OBJECTIVES: Currently, recommended high-dose oxytocin regimen for the prevention of postpartum hemorrhage (PPH) following cesarean delivery (CD) is associated with maternal side effects frequency of which is greater with a higher cumulative dose and rapid administration of oxytocin. Here, we evaluated the efficacy of single-dose intravenous oxytocin over 2–4 h (total = 10 units) with oxytocin maintenance infusion for 8–12 h (total = 30 units) in postoperative CD women for the prevention of PPH.
METHODS: The current double-blinded randomized controlled trial was carried out in a tertiary care institute in Southern India. The primary outcome measures included the following: (a) the need for additional uterotonics to control PPH and (b) significant deterioration of vital signs as assessed by pulse rate and blood pressure in the postoperative period. The secondary outcome measures were as follows: (a) significant difference (≥10% between preoperative and postoperative packed cell volume) and (b) need for blood transfusion.
RESULTS AND CONCLUSIONS: Two hundred and seventy-one women were randomized into Group A (oxytocin = 10 units; n = 135) and Group B (oxytocin = 30 units; n = 136). Both the groups were comparable with regard to demographic characteristics. There was no difference in any of primary or secondary outcome measures in the two groups. Thus, low-dose oxytocin regimen is as effective as high-dose oxytocin regimen in the prevention of PPH in postoperative CD women.

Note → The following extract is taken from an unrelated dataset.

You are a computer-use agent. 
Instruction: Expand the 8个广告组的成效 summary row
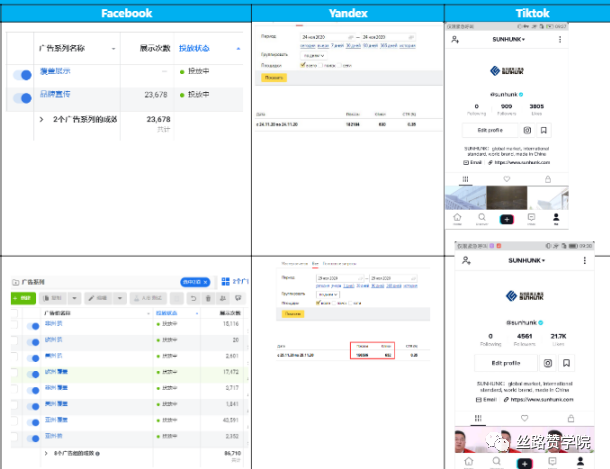[x=44, y=453]
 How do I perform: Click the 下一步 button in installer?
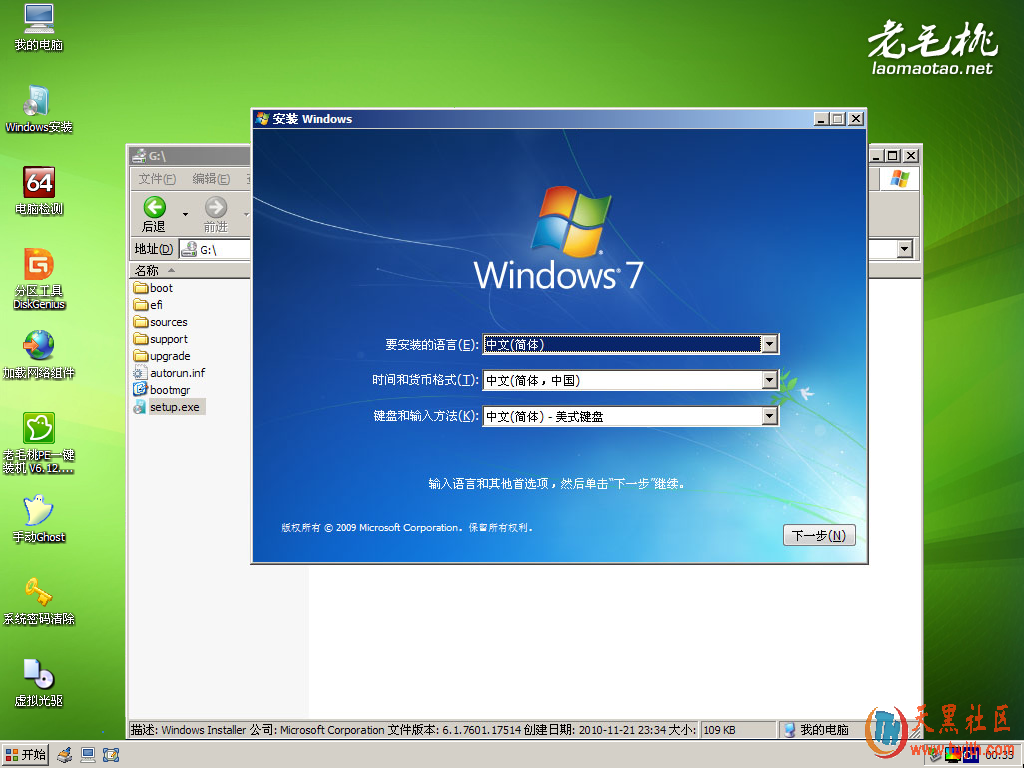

Keywords: Cesarean delivery, oxytocin, postpartum hemorrhage


How to cite this article:
Cecilia M, Vijayaselvi R, Bansal R, Lakshmi L, Jose R. Ten units intravenous oxytocin over 2–4 h is as effective as 30 units over 8–12 h in preventing postpartum hemorrhage after cesarean section: A randomized controlled trial. Indian J Pharmacol 2018;50:279-83

How to cite this URL:
Cecilia M, Vijayaselvi R, Bansal R, Lakshmi L, Jose R. Ten units intravenous oxytocin over 2–4 h is as effective as 30 units over 8–12 h in preventing postpartum hemorrhage after cesarean section: A randomized controlled trial. Indian J Pharmacol [serial online] 2018 [cited 2019 Mar 24];50:279-83. Available from: http://www.ijp-online.com/text.asp?2018/50/5/279/247535





 » Introduction Top


Postpartum hemorrhage (PPH) is a major cause of maternal mortality accounting for 25% of all pregnancy-related deaths.[1] The incidence of PPH is higher after cesarean delivery (CD). Furthermore, average blood loss after a CD is higher (1000 ml) than after a vaginal delivery (500 ml) and approximately 6% of women experience excessive blood loss as indicated by 10% or more drop in hematocrit after CD.[2],[3],[4],[5] Thus, the importance of measures to reduce the incidence and severity of PPH after CD cannot be overemphasized.

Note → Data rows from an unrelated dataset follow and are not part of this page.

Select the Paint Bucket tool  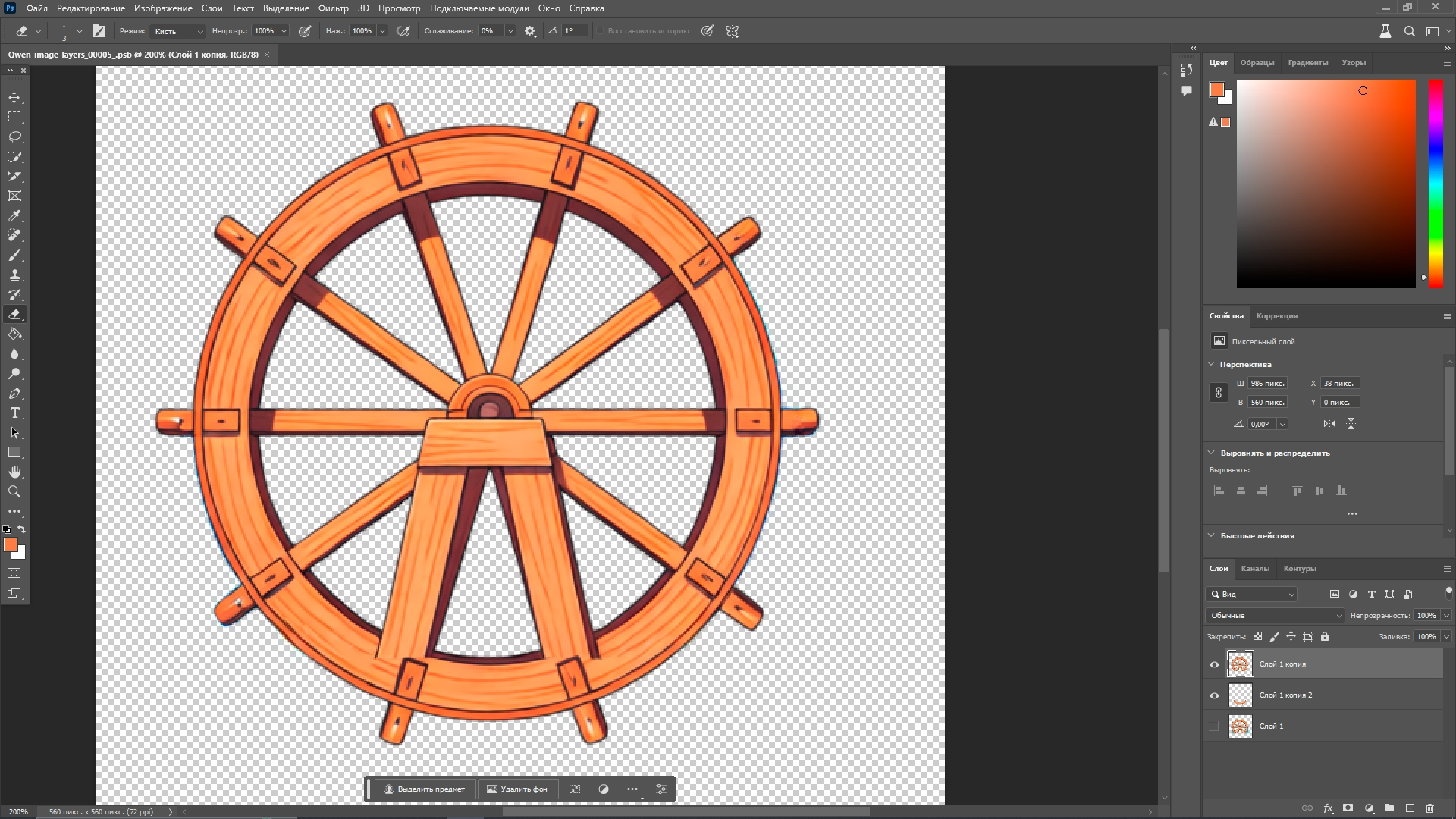pyautogui.click(x=14, y=334)
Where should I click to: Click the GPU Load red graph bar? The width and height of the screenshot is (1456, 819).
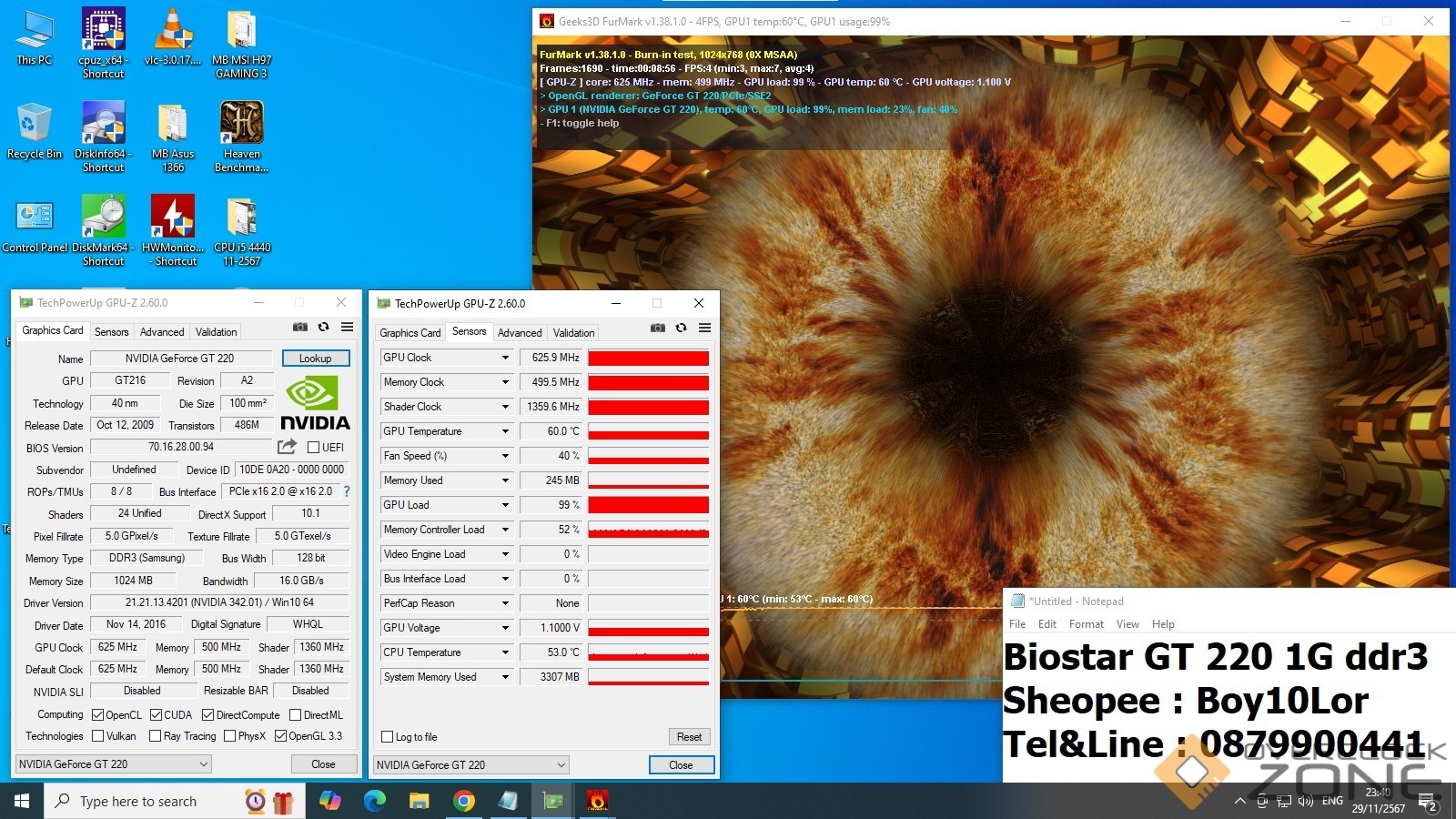pyautogui.click(x=648, y=505)
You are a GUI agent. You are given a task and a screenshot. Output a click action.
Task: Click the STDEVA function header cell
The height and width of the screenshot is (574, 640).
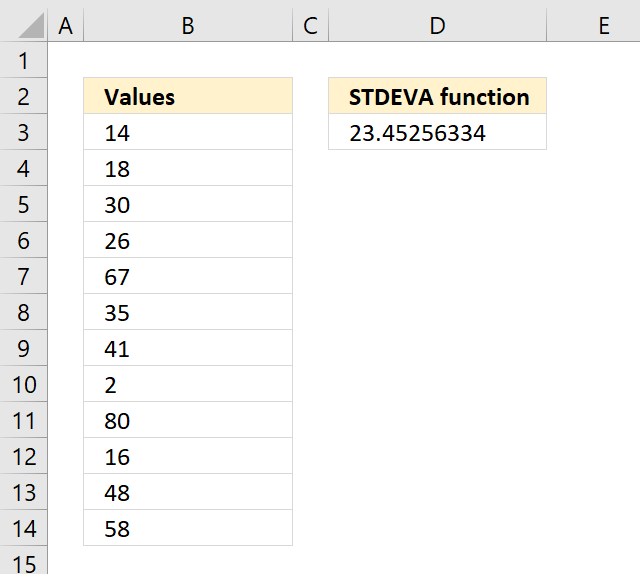pos(437,96)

Oxytocin, a pituitary hormone, is used routinely to reduce the incidence and severity of PPH following normal delivery as well as CD.[6] However, its use is complicated by several maternal side effects, the frequency of which is greater with a higher cumulative dose and rapid administration of oxytocin. To overcome these side effects, several low-dose oxytocin regimens have been developed in the last decade for the prevention of PPH following CD.[7] However, most of the data regarding the efficacy of low-dose regimens are from the Western world, and the results may not be applicable to developing countries where the etiological factors responsible for PPH are different. Furthermore, the consequences of PPH are likely to be worse in developing world due to the high prevalence of anemia and malnutrition.

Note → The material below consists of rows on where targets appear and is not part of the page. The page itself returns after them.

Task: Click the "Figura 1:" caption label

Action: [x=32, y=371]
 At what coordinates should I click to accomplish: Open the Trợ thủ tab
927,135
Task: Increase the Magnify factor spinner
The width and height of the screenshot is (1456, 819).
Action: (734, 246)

In our institute, it has been a routine practice to give 10 units of oxytocin infusion over 2–4 h after delivery of the baby during CD. Postoperatively, two more pints of intravenous (IV) fluids each with 10 units of oxytocin are given over 8–12 h. Based on current recommendations, wherein lower dosage of oxytocin is also found to be effective in the prevention of PPH after CD; we planned this study to evaluate the efficacy of a lower dose regimen compared to high-dose regimen in the prevention of PPH following CD.

Aims and objectives

To compare single-dose IV oxytocin over 2–4 h (total = 10 units) with oxytocin maintenance infusion for 8–12 h (total = 30 units) in postoperative CD women to prevent PPH.


 » Methods Top


The current double-blinded randomized controlled trial was carried out in the Department of Obstetrics and Gynecology at a tertiary care institute and referral center in Southern India, for 1 year commencing from October 2011. Informed consent was obtained from all the patients before enrollment, and ethical clearance was obtained from the Institutional Ethics Committee before the commencement of the study. Randomization was done using computer-generated allocation numbers. For allocation concealment, these numbers were kept in sealed covers and were opened only after CD. The investigator, the person involved in caring of postoperative patients, and the statistical analyzer were blinded. All the women, who underwent elective and emergency CD during the study period, were included in the study if they gave informed consent. The exclusion criteria included the following: (a) anemia (Hemoglobin <8 g/dl); (b) placenta previa; (c) abruptio placenta; (d) hemolysis, elevated liver enzymes, and low platelet syndrome; (e) presence of bleeding disorders; (f) intraoperative atonicity of uterus requiring additional uterotonics or severe intraoperative blood loss requiring blood transfusion: (g) severe fetal distress (when there is no time to counsel patients); and (h) previous h/o PPH. Once randomized the women in Group A were given 10 units of oxytocin intravenously in 500 ml of IV fluids over 2–4 h while women in Group B were given 30 units of oxytocin intravenously in 1500 ml IV fluids over 8–12 h. All the participants were followed carefully according to the protocols being followed in our institute. All the women were reviewed by an intern medical officer and a postgraduate medical student with full experience in emergency obstetric care. All the women were monitored extensively for the first 4 h with hourly monitoring of vital signs and blood loss. After this, they were monitored every 2–4 h. All the outcome measures as well as other details were noted on a predesigned pro forma.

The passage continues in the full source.